_Task instructions_
Reproduce the records that follow without alteration, apart from removing the pictures.
[Listed records Boundary: Start]
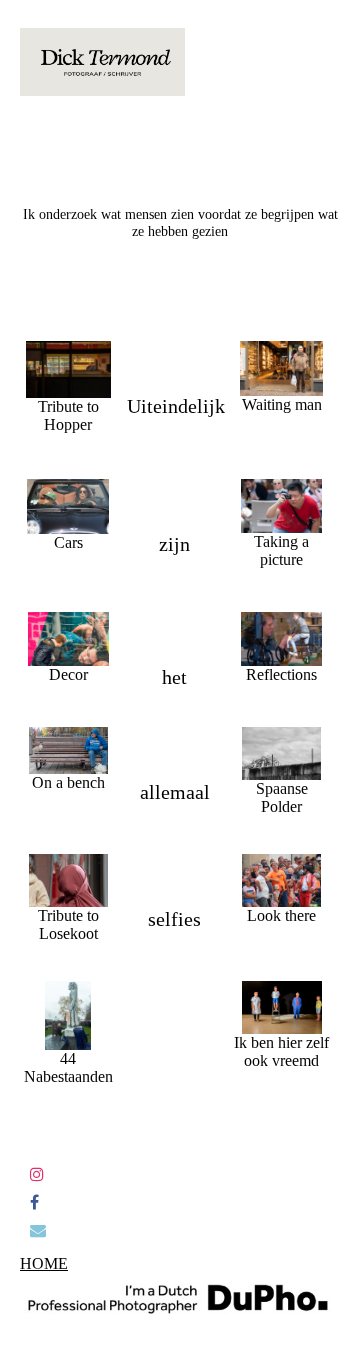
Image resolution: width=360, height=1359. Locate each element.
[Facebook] (34, 1202)
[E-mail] (38, 1230)
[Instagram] (37, 1174)
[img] (102, 62)
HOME (44, 1263)
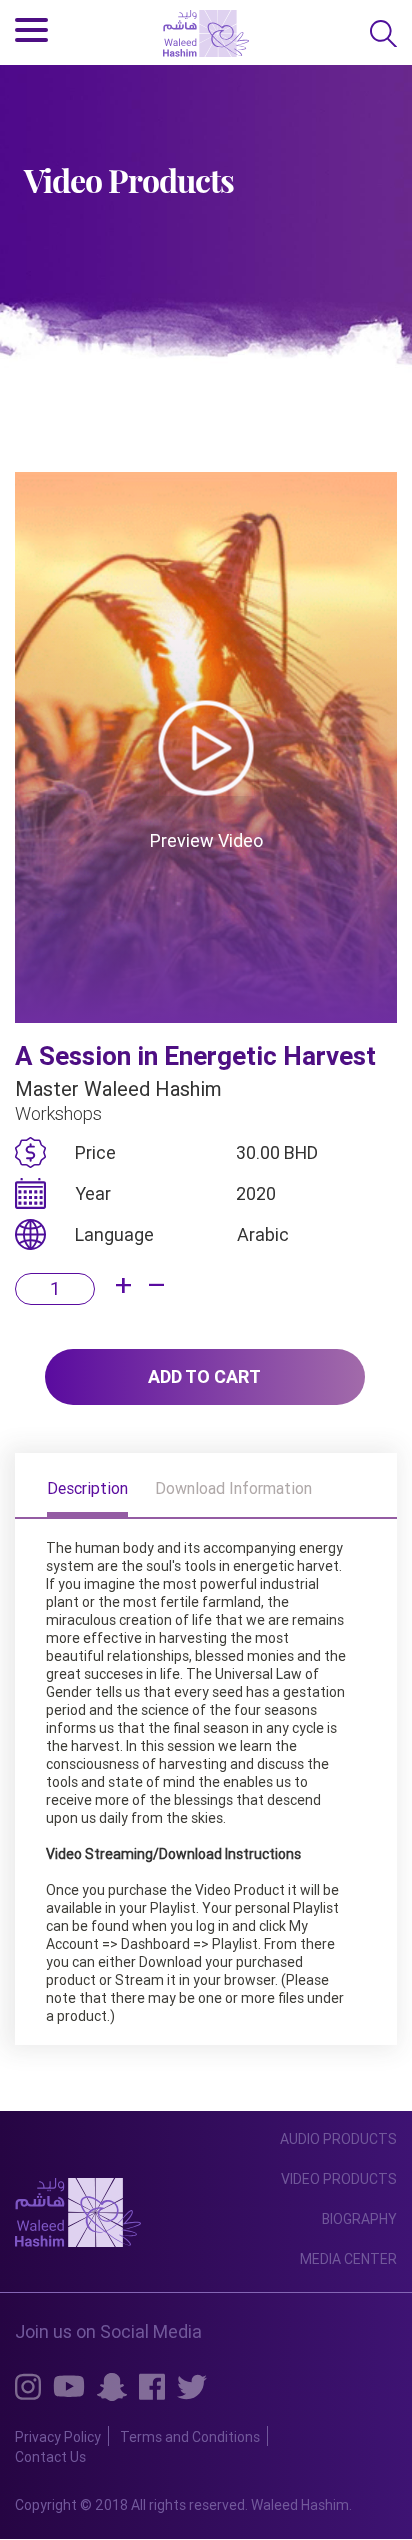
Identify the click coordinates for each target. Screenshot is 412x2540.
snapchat (112, 2386)
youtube (69, 2385)
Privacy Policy (58, 2437)
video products (339, 2179)
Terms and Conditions (190, 2437)
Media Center (348, 2259)
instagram (28, 2386)
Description (87, 1489)
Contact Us (50, 2457)
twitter (192, 2386)
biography (359, 2219)
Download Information (233, 1489)
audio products (338, 2139)
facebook (152, 2386)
[Listed records Boundary: End]
_Result_
Image resolution: width=360, height=1359. Locate each element.
[Facebook] (34, 1202)
[E-mail] (38, 1230)
[Instagram] (37, 1174)
[img] (102, 62)
HOME (44, 1263)
Identify the click coordinates for each target. Screenshot is 412x2540.
snapchat (112, 2386)
youtube (69, 2385)
Privacy Policy (58, 2437)
video products (339, 2179)
Terms and Conditions (190, 2437)
Media Center (348, 2259)
instagram (28, 2386)
Description (87, 1489)
Contact Us (50, 2457)
twitter (192, 2386)
biography (359, 2219)
Download Information (233, 1489)
audio products (338, 2139)
facebook (152, 2386)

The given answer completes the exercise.